Data ScientistApply
Description
If you want to use Artificial Intelligence to solve the most pressing problems in the Indian logistics industry, or optimise the distribution network of India’s largest third party logistics provider, our data team is the place to be. We are the country’s premium data science team featured widely in press and news; see:
- https://factordaily.com/logistics-delhivery-data-science/
- http://www.lemonde.fr/economie/article/2016/10/07/en-inde-le-cauchemar-du-dernier-kilometre_5009788_3234.html
- http://economictimes.indiatimes.com/small-biz/startups/scientists-building-the-next-generation-of-technology-for-the-logistics-industry/articleshow/55883209.cms
- http://economictimes.indiatimes.com/small-biz/startups/missing-package-delhiverys-new-software-to-automatically-correct-inaccurate-addresses/articleshow/60185972.cms
The team comprises of leading experts in the field of Operations Research and Particle Physics, along with budding engineers and scientists in the field of Machine Learning and Artificial Intelligence. In the past year, the data science team at Delhivery has built key capabilities in the following areas:
- Maps: Our business relies heavily on understanding where our end customers live and how to get there. This is a huge India specific challenge, primarily because of the unstandardized way of writing addresses and poor quality of road/pincode data in smaller towns/villages. We process a large amount of location data from our devices on the ground to learn locality boundaries, routes taken by ground staff, etc.
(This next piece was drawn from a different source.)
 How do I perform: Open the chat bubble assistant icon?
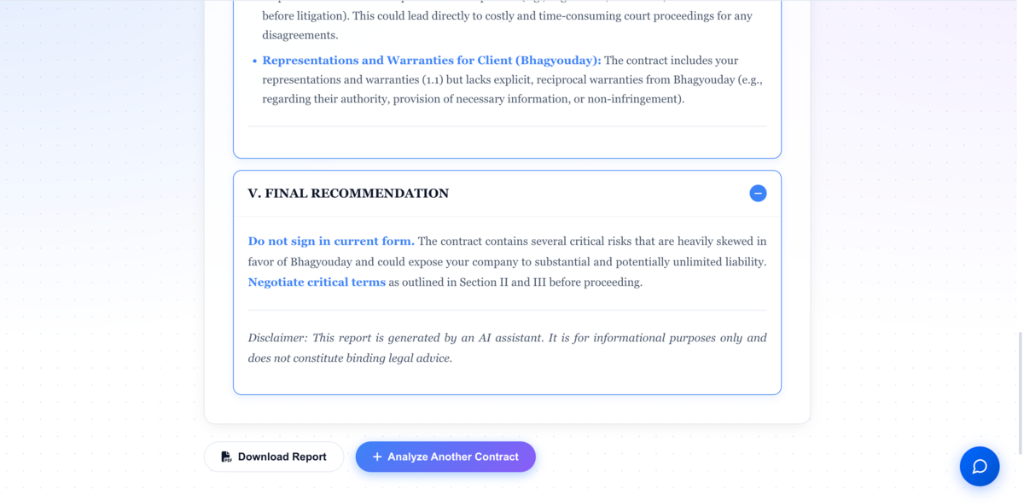coord(979,466)
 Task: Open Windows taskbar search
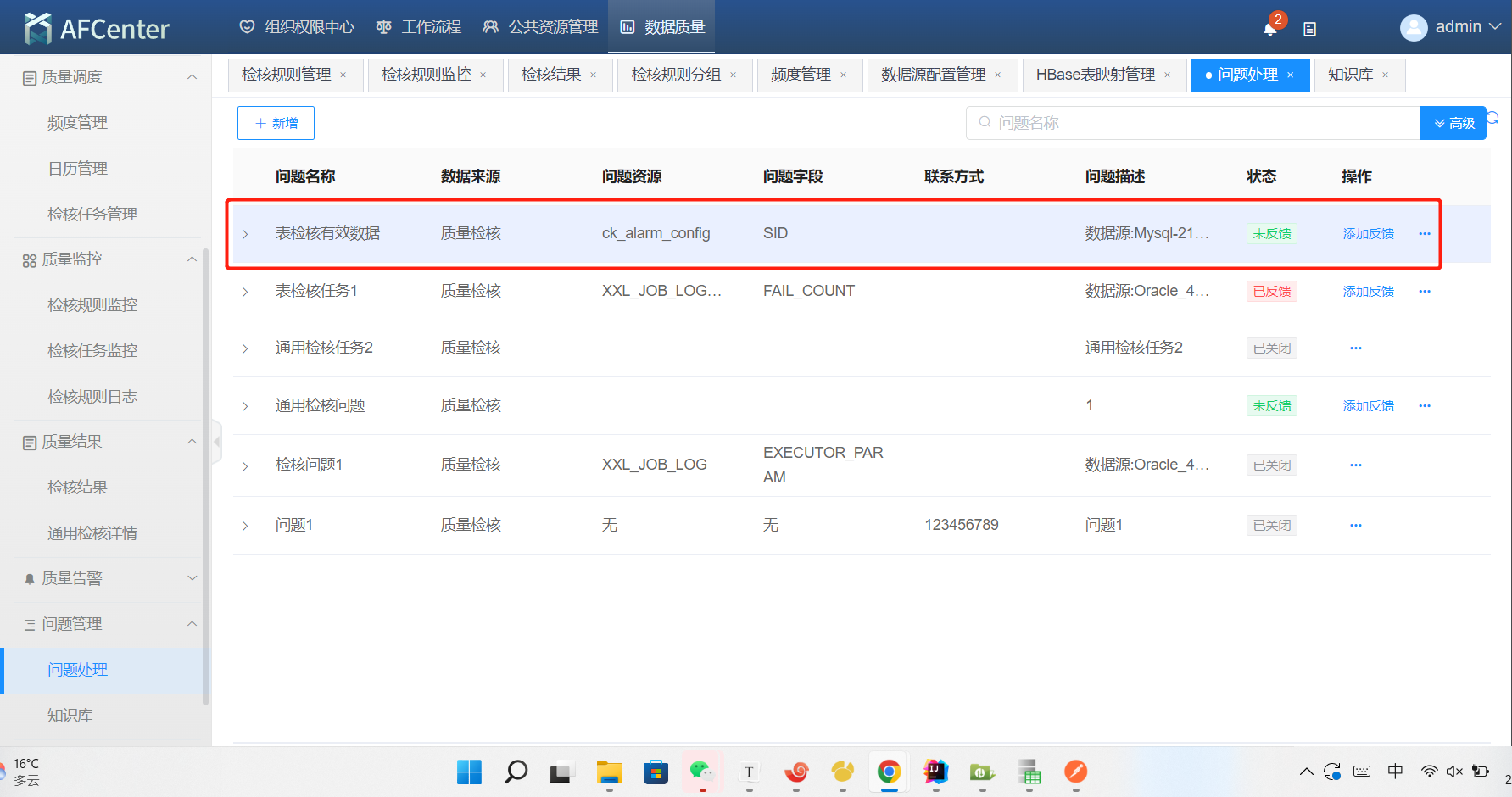[516, 772]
- Machine Learning: We use a range of machine learning techniques to automate decision making at the ground level, e.g., identifying whether a shipment is safe to fly based on its product description, identifying which shipments have a high probability of being returned, etc.
- Discrete Optimisation: We rely on a range of optimisation methods to ensure our distribution network is designed for cost efficiencies and scale, e.g., Vehicle Routing Problem to optimise the shipment collection process from clients, Facility Location Problem to ensure our distribution centres are suitably located, etc.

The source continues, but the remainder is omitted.